The LEADTOOLS Forms Recognition toolkit uses object managers to recognize a master form or page. Object managers include the OCR, Barcode and default managers. The OCR Object Manager is the optimal engine to use as it is capable of recognizing forms which were scanned under several different conditions other than the master form.
Using the OCR object manager can introduce a performance hit in your application and when dealing with a large number of master forms, this hit can add up to a significant amount. The full text search feature of the LEADTOOLS Forms Recognition toolkit can be used to improve the performance of the OCR object manager.
Designed to work as a complement to the OCR object manager, the Full Text Search feature can work with existing master form sets as well as any new master forms you add to your repository.
The Full Text Search is implemented by the IFullTextSearchManager interface.
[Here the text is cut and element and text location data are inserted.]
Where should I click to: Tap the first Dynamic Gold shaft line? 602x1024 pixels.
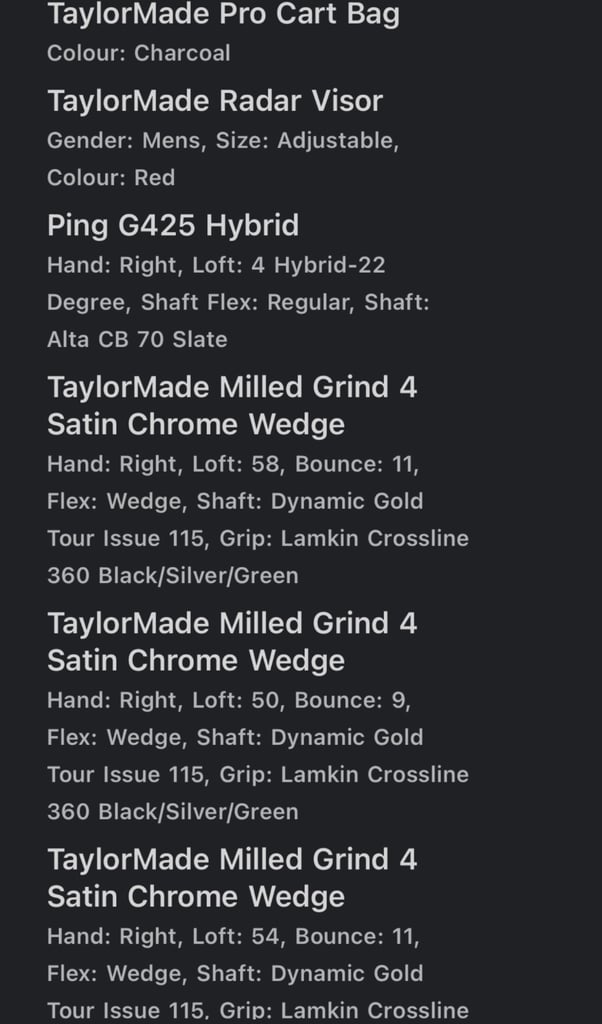coord(235,502)
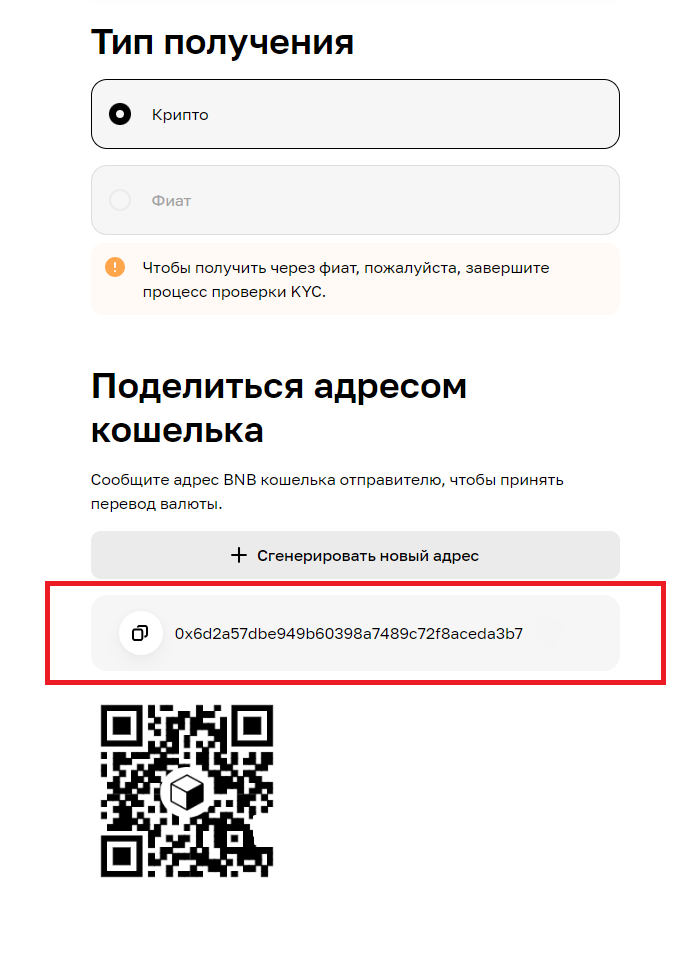
Task: Click blank right side of Фиат card
Action: [x=406, y=201]
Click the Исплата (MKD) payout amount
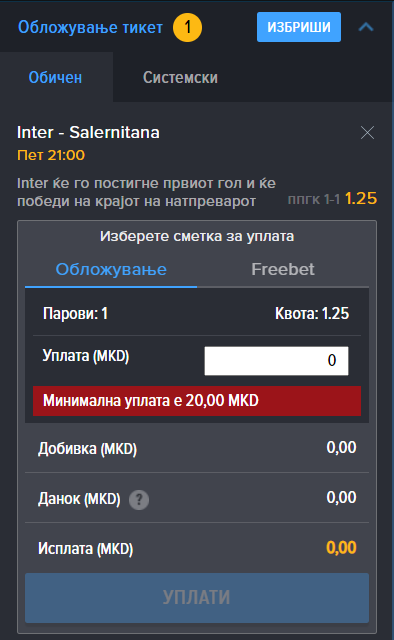Screen dimensions: 394x640 pyautogui.click(x=341, y=547)
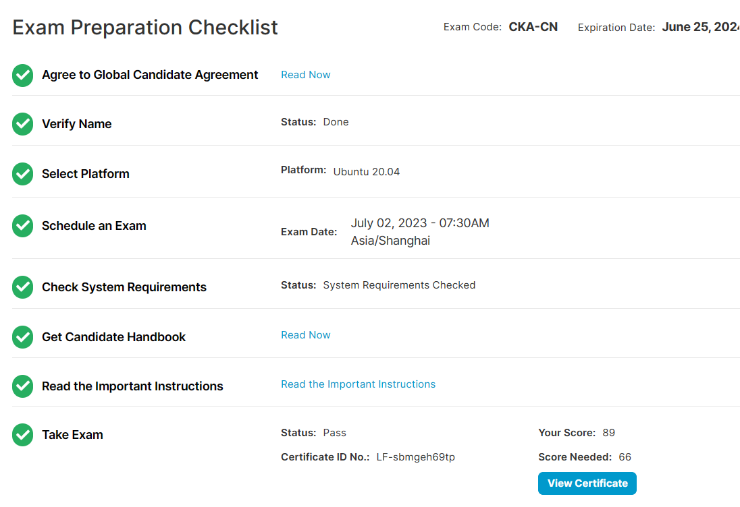Click the Exam Preparation Checklist heading
The width and height of the screenshot is (740, 507).
pyautogui.click(x=145, y=28)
To use the Full Text Search feature, first create an instance of a class that implements this interface. Next, initialize its properties, and then pass it to either the low level FormRecognitionEngine (through the FullTextSearchManager property) or the high level AutoFormsEngine (through the SetFullTextSearchManager method). From there on, the engine will use the engine's methods to perform full text searching during the recognition process.
LEADTOOLS currently supports two implementations: a Disk Full Text Search Manager, and a SQL Server Full Text Search Manager.
The Disk Full Text Search Manager implementation is in the Leadtools.Forms.Recognition.Search
assembly. It is implemented by the DiskFullTextSearchManager class.
The Disk Full Text Search Manager uses file-based locks to ensure multiple threads and processes can access the index at the same time without data loss.
The DiskFullTextSearchManager class uses a folder on disk (either on the same machine or on a network-mapped file) to store the metadata data of the forms participating in the search.
Note: The folder must be set prior to calling any other methods.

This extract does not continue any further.